When this little tradition began in 2005, its stated purpose was to call attention to the sports world's most notable achievement in gobblerhood. There were early visions that the phenomenon would someday evolve into a primetime TV event, complete with tuxedos and low-cut evening gowns and gift bags filled with iPods, Gucci fragrances and Stove Top stuffing, but those plans never materialized.

Turns out, people thought the Page 2 Turkey Awards were somehow mean-spirited. So to change that image, this year's ceremony will take a different, more sympathetic approach, one employed by governors, presidents and kind-hearted farmers for decades.

This year, every turkey will be pardoned.

So good news, winners - you're free to waddle into 2009 and make every bit the fool of yourself you did in the past year.

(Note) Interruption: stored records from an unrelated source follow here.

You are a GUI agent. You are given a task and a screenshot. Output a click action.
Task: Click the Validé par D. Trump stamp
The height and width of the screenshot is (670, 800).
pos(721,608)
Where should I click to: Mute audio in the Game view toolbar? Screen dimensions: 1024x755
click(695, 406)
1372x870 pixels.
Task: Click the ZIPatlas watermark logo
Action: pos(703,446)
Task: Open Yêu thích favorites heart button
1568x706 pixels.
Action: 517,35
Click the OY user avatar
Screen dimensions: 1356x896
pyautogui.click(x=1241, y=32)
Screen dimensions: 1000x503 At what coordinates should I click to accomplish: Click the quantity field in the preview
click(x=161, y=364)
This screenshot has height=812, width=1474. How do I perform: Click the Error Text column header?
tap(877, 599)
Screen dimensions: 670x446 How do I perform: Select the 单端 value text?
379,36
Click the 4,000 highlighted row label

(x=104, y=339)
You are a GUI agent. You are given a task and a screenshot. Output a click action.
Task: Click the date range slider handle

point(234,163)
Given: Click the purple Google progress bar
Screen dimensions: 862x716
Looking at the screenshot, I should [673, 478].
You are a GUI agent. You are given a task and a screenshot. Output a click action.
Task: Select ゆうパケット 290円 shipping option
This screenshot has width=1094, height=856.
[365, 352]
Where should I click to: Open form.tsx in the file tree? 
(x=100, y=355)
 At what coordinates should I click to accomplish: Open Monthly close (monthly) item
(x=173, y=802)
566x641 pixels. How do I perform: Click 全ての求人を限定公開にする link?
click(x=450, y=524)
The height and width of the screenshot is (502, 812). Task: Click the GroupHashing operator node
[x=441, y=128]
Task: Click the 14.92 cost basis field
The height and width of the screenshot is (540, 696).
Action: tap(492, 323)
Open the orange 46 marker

But remember, just because these guys are being spared from the chopping block, it doesn't mean you'd want to make a pet out of any of the winners, including:

Chris Jessie: In last December's Holiday Bowl, Mack Brown's stepson proved the old Thanksgiving-dinner axiom about your eyes being bigger than your stomach. Jessie reached for a treat - in this case, a Football that was still in play - which he shouldn't have, and wound up with a result even more embarrassing than a few extra post-holiday pounds.

Adam "Pacman" Jones: A perennial contender at these awards, Jones is to The Turkeys what Russell Crowe is to The Oscars. And you don't want to mess with either one of them in a hotel bathroom.

Tatum Bell: In one of the committee's favorite stories of the year, Bell was accused of stealing the luggage of the running back that replaced him on the Detroit Lions' roster. Bell, who had just been cut, was caught on security cameras lifting Rudi Johnson's bags from the team practice facility. When the luggage was returned, it was empty. And somewhere, a family flying to see Grandma and Grandpa for Thanksgiving is having precisely the same experience.

Isiah Thomas and Stephon Marbury: This is the lifetime achievement portion of the show, but it's difficult to produce because we can't get these two guys to agree to be on stage at the same time. Marbury keeps asking people to get in the truck with him. And Thomas is still trying to convince us that his daughter deserves all the credit.

Roger Clemens and Brian McNamee: For secretly tape-recording each other's phone conversations, for saving used syringes and soda cans, for talking about breast implants and bloody buttocks on Capitol Hill, for "misremembering" so many details, for issuing outrageous denials, and for becoming the two most unlikable personalities in this despicable steroids controversy - for all of that, and more, the Turkey Awards are forever indebted to both of you.

Chris Cooley: When you say you didn't realize exactly what was in the corner of the frame when you sat at your desk naked, took a picture of the playbook in your lap and posted it on your blog about playing tight end for the Washington Redskins , we believe you.

Sure we do.

Super Hugo: Yes, that stunt the New Orleans Hornet mascot pulled, attempting to jump through a ring of fire early in Game 1 of the Western Conference semifinals, made a mess of the arena floor when multiple fire extinguishers couldn't put it out. Yes, it caused a long delay to allow for cleanup, and provided the NBA with another embarrassment, and absolutely killed the innocent sportswriters trying to make deadline.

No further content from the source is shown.